WHAT YOU WILL DO: Reproduce the data between the lines holding "will (x=569, y=1193)." and "Send file by", inclusive, changing "olive" to "green" and leaving everything else untouched.
BEGIN
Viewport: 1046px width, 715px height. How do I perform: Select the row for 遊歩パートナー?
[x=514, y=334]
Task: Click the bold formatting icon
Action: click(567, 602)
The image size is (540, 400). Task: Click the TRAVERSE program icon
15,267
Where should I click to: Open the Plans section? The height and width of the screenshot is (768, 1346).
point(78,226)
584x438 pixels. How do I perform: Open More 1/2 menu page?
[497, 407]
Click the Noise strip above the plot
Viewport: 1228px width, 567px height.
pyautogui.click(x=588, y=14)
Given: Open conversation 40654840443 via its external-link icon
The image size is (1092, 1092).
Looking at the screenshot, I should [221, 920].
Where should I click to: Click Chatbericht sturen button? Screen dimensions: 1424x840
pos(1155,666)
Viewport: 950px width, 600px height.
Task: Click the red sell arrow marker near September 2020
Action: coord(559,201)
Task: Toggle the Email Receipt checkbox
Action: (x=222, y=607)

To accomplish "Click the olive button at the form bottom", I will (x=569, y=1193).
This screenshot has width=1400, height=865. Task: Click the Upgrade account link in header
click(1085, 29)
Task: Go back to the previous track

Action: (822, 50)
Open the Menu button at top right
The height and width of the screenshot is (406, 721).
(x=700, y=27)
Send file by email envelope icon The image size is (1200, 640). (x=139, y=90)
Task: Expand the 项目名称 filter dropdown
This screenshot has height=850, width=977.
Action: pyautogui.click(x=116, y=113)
END
RESPONSE FOR THIS EXERCISE:
To accomplish "Click the green button at the form bottom", I will (x=569, y=1193).
This screenshot has width=1400, height=865. Task: Click the Upgrade account link in header
click(1085, 29)
Task: Go back to the previous track

Action: (822, 50)
Open the Menu button at top right
The height and width of the screenshot is (406, 721).
(x=700, y=27)
Send file by email envelope icon The image size is (1200, 640). (x=139, y=90)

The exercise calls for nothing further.